→ WHAT YOU NEED TO DO:
Repeat only the lines below from the one that contains "The height and width of the screenshot is (510, 983)." through the final line, exactly. Omit pictures.
■ ■ ■ ■ ■ ■ ■
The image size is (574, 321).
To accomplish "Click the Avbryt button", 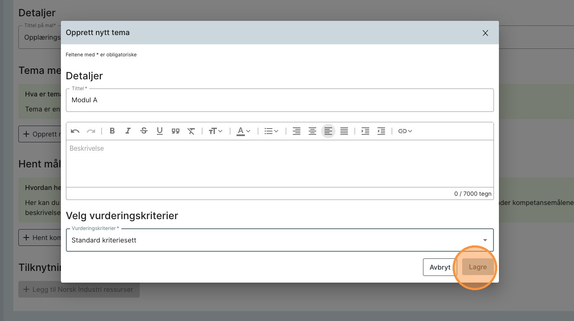I will 440,267.
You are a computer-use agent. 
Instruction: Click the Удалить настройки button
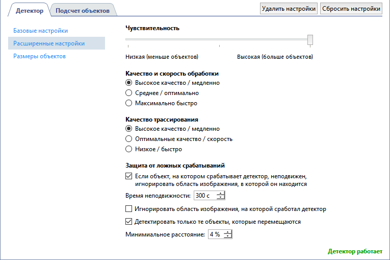289,9
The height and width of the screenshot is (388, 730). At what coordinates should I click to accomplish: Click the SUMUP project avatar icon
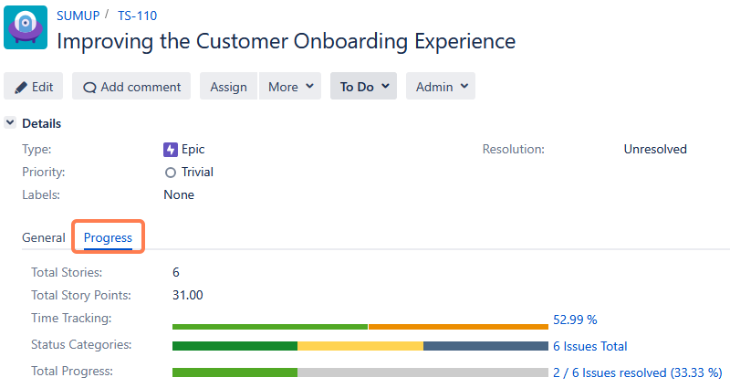[26, 26]
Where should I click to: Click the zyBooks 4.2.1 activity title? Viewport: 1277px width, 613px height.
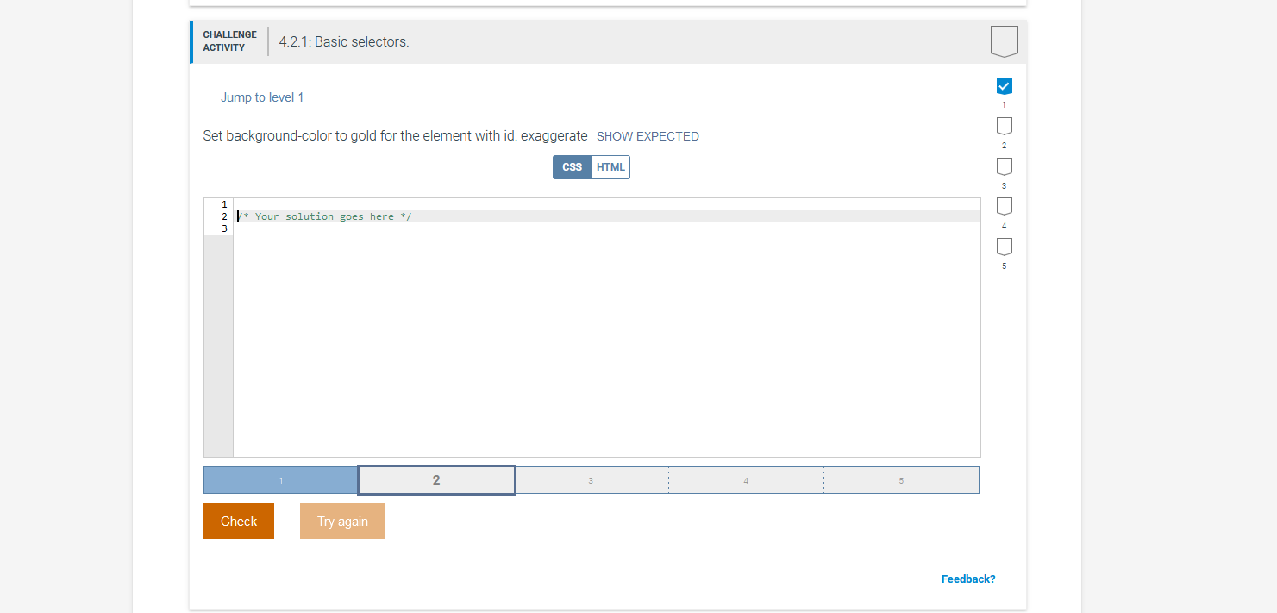[x=343, y=41]
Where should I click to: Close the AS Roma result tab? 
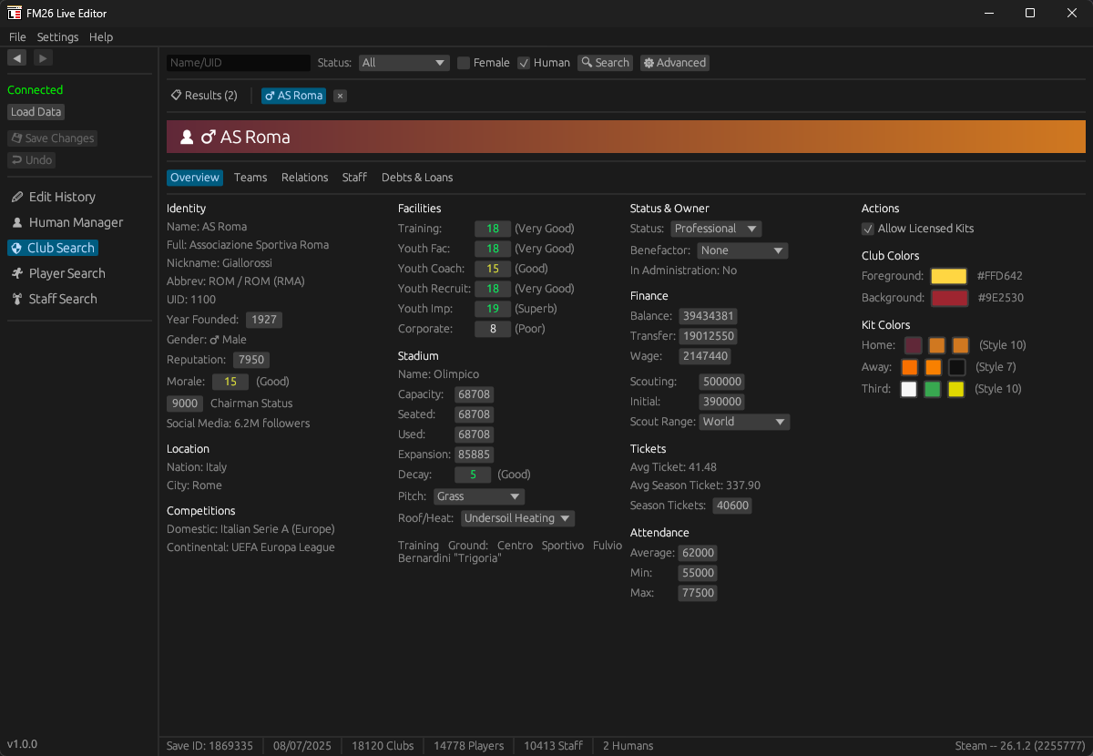(x=340, y=96)
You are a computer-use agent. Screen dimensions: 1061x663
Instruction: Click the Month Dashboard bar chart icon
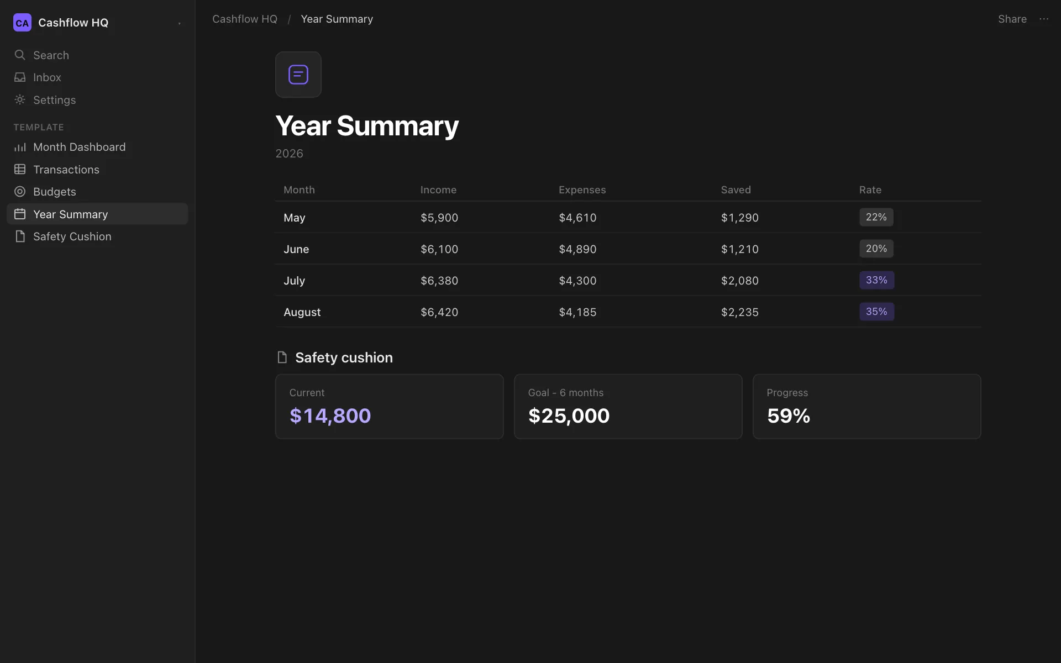coord(20,147)
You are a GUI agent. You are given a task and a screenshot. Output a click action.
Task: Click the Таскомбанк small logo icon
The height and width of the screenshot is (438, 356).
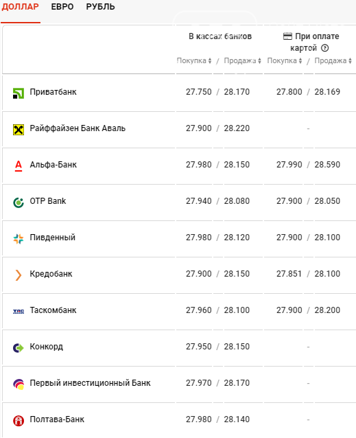[19, 311]
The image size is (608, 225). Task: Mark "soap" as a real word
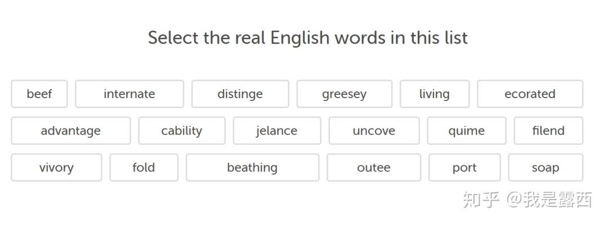coord(546,167)
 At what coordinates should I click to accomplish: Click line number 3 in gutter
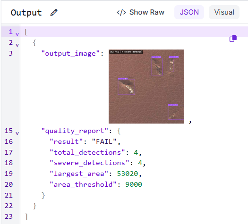tap(10, 53)
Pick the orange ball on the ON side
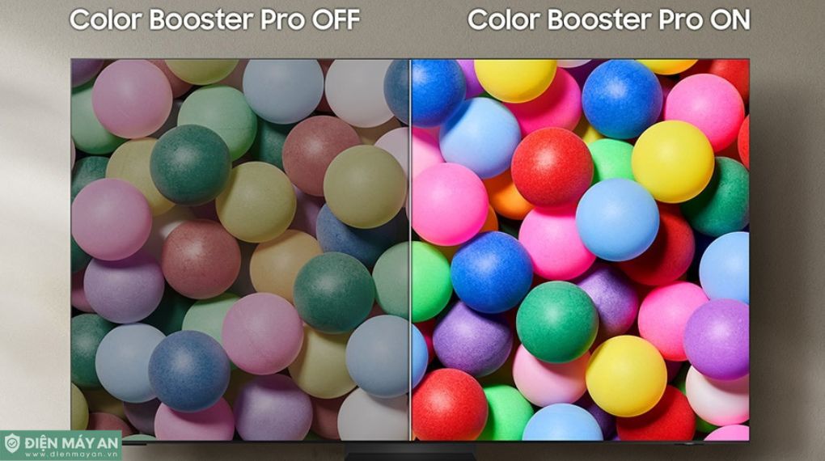This screenshot has width=825, height=461. tap(506, 196)
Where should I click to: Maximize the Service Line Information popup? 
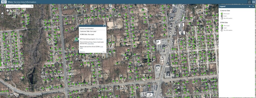(104, 26)
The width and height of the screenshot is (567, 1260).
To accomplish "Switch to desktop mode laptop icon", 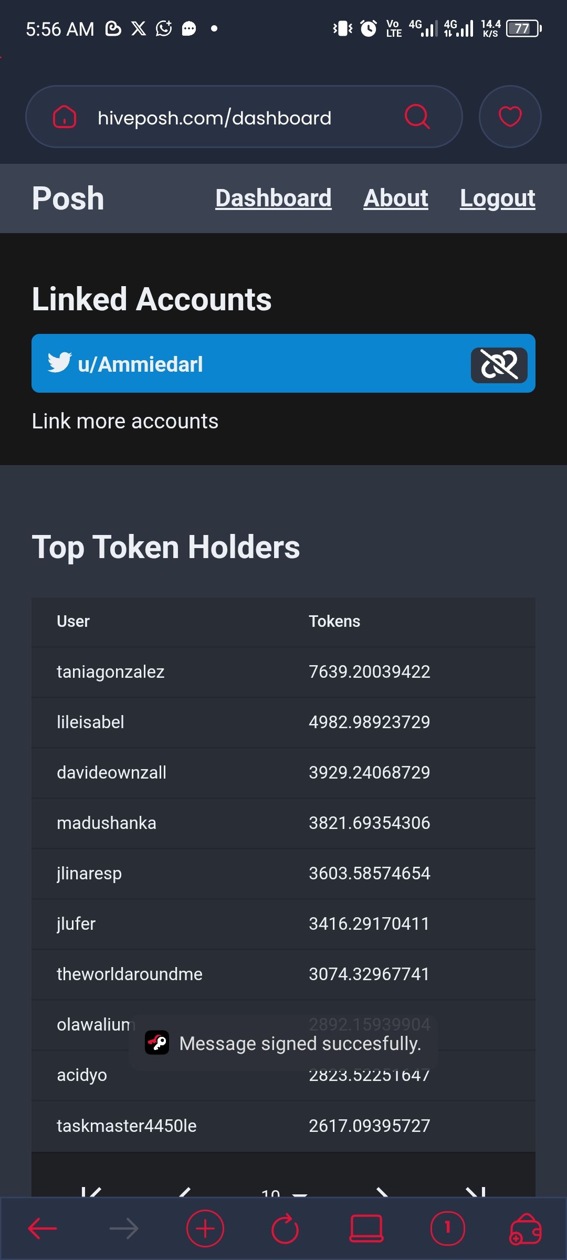I will coord(366,1229).
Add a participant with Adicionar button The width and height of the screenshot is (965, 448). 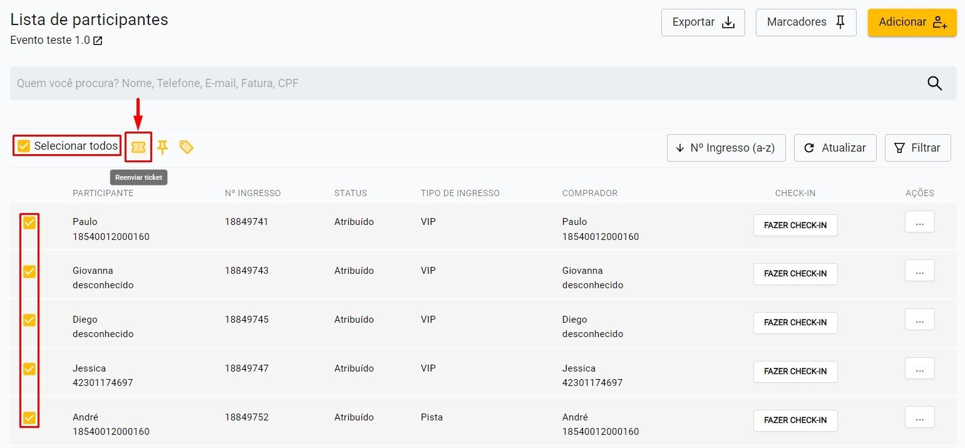[912, 23]
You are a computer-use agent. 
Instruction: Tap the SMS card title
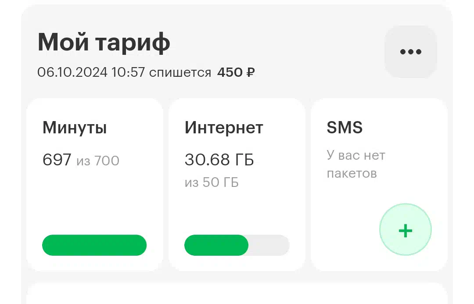point(345,127)
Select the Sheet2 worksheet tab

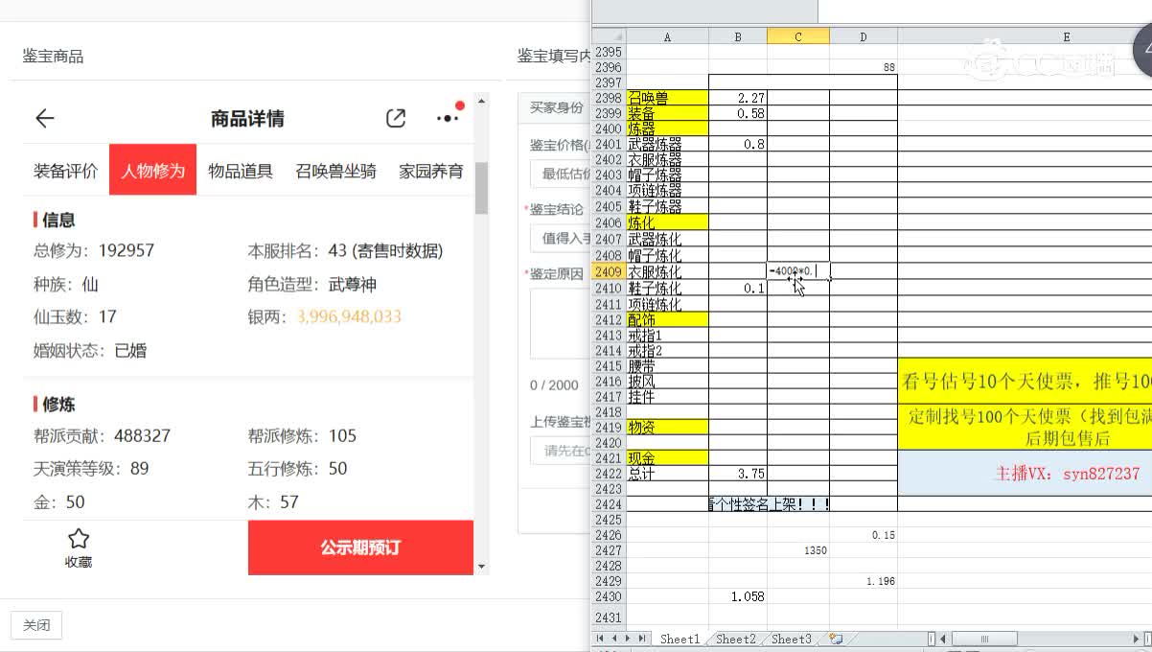[736, 639]
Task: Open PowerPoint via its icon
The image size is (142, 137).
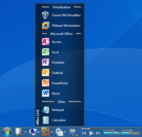Action: point(45,83)
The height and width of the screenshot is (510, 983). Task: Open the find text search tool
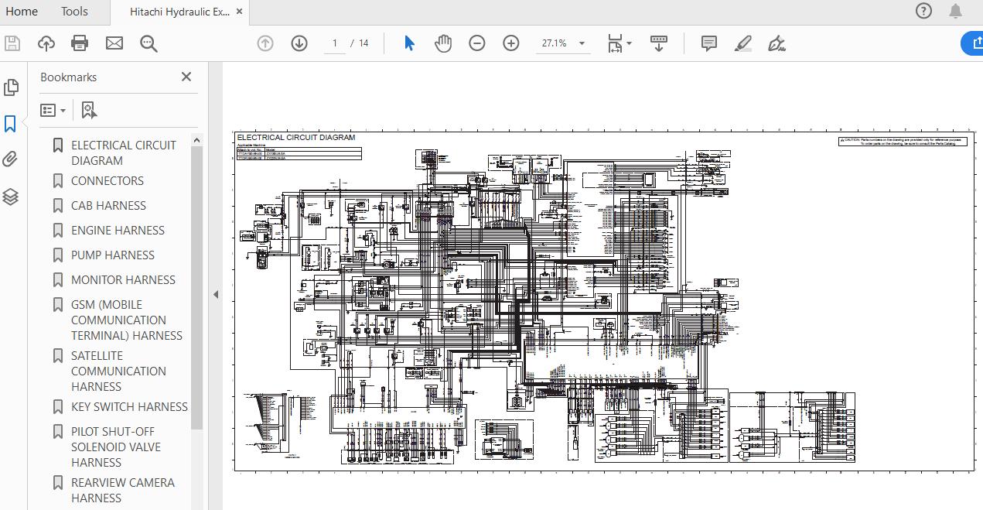click(148, 43)
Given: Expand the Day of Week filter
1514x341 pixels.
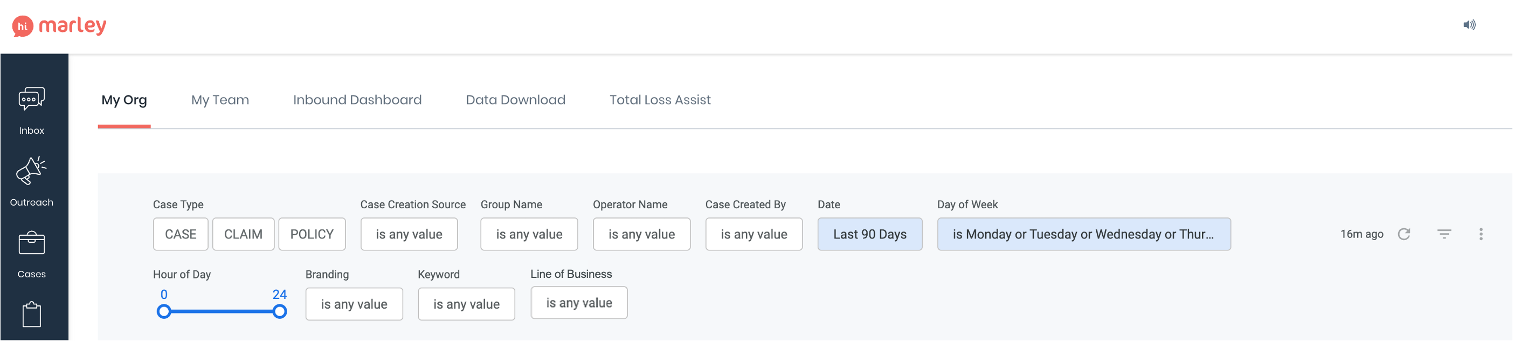Looking at the screenshot, I should (x=1084, y=234).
■ ■ ■ ■ ■ ■ ■
→ EXERCISE SOLUTION:
The height and width of the screenshot is (510, 983). Task: Open the find text search tool
click(148, 43)
Given: Expand the Day of Week filter
1514x341 pixels.
Looking at the screenshot, I should (x=1084, y=234).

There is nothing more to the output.